Os evangélicos luteranos são livres
libertados, participantes e semeadores da vida plena. Consequentemente,
promovem a medicina popular e apoiam os agentes de saúde. Ajudamos a organizar
movimentos populares que lutam por saneamento básico e assistência médica e
hospitalar para todos, em todos os recantos do País. Mesmo assim, a saúde não é
o nosso deus, nem a doença nos separa de Deus, cujo rosto brilha em Jesus
Cristo.
Os evangélicos luteranos, os livres
libertados, são da Igreja de Pedro e Paulo, dos primeiros livres libertados (p.

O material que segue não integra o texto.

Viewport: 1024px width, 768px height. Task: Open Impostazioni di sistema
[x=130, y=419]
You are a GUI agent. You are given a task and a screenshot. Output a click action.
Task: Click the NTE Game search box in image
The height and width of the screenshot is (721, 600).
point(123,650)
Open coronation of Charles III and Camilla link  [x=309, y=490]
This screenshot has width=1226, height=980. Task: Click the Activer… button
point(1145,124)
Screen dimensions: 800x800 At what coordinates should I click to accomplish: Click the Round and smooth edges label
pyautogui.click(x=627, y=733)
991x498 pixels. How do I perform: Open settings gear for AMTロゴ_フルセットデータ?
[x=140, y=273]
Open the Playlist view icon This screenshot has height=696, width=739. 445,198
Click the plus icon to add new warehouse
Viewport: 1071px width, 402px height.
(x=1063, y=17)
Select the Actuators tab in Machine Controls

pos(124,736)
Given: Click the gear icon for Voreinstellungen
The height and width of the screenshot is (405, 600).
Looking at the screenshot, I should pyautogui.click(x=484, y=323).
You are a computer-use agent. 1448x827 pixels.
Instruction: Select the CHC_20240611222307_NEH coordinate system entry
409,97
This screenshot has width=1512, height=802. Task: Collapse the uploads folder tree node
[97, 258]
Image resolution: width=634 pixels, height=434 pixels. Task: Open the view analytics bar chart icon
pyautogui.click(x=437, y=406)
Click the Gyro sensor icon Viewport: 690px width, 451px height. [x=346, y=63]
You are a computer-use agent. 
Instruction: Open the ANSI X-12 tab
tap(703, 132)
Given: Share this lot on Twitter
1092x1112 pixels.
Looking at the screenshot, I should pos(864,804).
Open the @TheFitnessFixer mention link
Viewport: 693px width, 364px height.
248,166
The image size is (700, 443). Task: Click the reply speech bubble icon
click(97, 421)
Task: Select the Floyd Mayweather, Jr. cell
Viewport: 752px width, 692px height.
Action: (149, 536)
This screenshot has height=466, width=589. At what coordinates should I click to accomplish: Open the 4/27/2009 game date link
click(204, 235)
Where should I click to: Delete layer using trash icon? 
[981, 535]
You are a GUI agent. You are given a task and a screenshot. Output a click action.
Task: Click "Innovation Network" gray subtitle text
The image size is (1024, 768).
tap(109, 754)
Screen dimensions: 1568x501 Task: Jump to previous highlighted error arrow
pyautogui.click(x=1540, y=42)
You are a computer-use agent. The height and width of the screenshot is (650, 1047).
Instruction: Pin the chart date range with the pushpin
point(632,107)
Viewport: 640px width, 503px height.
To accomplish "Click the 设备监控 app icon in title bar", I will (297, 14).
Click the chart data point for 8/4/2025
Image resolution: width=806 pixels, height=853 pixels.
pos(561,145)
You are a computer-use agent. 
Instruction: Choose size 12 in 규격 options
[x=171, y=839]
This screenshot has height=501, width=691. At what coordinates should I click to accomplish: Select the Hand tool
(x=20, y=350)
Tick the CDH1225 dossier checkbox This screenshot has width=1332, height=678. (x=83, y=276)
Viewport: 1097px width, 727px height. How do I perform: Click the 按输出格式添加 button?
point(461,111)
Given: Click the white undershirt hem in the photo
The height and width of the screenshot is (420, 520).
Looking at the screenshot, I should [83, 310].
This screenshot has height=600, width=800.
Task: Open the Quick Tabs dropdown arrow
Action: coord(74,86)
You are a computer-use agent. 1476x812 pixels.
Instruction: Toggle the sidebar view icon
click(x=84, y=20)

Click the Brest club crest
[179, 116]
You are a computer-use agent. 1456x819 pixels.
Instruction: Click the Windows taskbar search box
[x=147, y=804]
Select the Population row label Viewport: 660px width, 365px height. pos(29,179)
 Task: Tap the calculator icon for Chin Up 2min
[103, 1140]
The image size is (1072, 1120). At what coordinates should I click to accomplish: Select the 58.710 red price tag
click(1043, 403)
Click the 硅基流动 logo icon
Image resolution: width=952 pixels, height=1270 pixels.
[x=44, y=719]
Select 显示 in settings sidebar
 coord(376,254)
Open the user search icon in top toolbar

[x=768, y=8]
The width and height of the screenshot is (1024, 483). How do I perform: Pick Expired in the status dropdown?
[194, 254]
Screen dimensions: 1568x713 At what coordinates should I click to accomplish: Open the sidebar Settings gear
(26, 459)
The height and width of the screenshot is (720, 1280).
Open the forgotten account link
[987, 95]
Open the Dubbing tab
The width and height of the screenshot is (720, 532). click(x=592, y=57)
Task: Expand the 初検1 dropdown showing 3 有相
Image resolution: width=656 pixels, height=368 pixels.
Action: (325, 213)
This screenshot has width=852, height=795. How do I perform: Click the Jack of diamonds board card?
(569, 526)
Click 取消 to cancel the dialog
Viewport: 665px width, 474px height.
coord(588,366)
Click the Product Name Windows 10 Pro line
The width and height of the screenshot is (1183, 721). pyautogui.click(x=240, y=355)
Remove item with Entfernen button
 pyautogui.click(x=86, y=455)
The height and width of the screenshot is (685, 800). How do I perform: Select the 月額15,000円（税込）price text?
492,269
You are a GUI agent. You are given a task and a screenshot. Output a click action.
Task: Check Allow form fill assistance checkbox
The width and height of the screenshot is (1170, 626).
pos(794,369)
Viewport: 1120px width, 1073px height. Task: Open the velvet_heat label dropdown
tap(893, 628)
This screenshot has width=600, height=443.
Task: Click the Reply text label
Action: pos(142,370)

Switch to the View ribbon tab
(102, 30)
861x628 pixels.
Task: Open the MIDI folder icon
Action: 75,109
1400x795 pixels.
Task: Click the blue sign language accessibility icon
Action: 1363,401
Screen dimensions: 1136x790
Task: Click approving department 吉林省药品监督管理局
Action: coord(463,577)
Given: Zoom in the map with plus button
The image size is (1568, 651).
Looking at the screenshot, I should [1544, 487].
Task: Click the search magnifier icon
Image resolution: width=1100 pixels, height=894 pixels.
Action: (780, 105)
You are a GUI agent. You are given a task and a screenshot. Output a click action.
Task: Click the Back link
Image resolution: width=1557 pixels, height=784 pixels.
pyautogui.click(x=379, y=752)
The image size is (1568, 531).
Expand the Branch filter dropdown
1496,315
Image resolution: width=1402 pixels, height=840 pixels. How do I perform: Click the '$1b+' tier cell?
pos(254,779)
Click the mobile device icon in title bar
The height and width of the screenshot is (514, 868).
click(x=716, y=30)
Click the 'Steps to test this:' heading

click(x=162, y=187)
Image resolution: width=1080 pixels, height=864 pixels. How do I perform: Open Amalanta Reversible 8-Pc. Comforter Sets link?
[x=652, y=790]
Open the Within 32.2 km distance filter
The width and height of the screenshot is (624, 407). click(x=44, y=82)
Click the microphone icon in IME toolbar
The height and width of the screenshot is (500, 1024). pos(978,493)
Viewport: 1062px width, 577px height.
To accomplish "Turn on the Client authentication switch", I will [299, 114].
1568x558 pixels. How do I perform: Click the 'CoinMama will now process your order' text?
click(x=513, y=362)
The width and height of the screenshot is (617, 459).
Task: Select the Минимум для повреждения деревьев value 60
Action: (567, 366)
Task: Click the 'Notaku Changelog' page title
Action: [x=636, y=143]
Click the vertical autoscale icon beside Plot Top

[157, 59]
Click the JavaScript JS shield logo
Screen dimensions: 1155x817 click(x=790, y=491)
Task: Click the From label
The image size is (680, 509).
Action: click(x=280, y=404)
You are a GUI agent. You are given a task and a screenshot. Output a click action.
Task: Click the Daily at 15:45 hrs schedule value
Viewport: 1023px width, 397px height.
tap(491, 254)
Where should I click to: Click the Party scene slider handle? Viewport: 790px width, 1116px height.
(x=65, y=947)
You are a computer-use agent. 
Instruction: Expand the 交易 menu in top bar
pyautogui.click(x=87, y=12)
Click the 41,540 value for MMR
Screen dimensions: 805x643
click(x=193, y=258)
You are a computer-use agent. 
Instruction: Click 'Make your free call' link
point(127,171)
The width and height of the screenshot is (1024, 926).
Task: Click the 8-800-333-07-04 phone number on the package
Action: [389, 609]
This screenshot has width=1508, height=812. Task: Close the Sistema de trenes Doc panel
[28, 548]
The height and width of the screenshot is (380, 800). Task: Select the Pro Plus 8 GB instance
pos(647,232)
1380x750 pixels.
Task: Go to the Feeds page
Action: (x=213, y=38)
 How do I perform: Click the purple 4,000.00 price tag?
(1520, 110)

ex. At 2.14-47; 5.17-42; 10 - 11.18 e Gl 2.11-21; 4 - 5). Consequentemente,
militam para que a Igreja de Pedro e Paulo emerja, se articule e se mova, aqui
e hoje. Para nós, tal militância é a mais honrosa. É o bom combate pela Igreja
certa. Igreja certa é a Igreja que segue a Jesus Cristo, briga e sofre por
causa dele. Ë a Igreja que nada quer para si própria, mas tudo para Jesus
Cristo ( 1 Co 2.2; Gl 6.14; Fp 3.3-14) e os seus mais pequeninos irmãos (Mt
25.31-46).
Os evangélicos luteranos são livres
libertados.
Consequentemente, não gastam
forças, tempo e dinheiro com a estruturação eclesiástica. Nós nos batemos para
que todos "vasos" eclesiásticos, a começar pela IECLB, estejam a
serviço exclusivo do Reino de Deus. Esperamos e apressamos de toda maneira a
vinda do novo céu e da nova terra, onde reina a justiça (2 Pe 3.12s.). Agimos
na firme certeza da intervenção direta e definitiva, iminente de Deus (Ap 21):
enxugamos logo as lágrimas; consolamos já os entristecidos; compartilhamos
agora as dores; aliviamos de pronto os sobrecarregados; resistimos hoje à morte
e aos seus capangas; derribamos imediatamente os muros entre as pessoas e
acabamos com as classes de qualquer ordem. Sempre, no entanto, apontamos para o
próprio Deus, que vai morar em breve com os seres humanos, vai ser tudo para
eles, e eles serão o seu povo (vv. 3,22ss.).
Eis os evangélicos luteranos e as
evangélicas luteranas de todos os tempos e lugares! Assim é o seu jeito.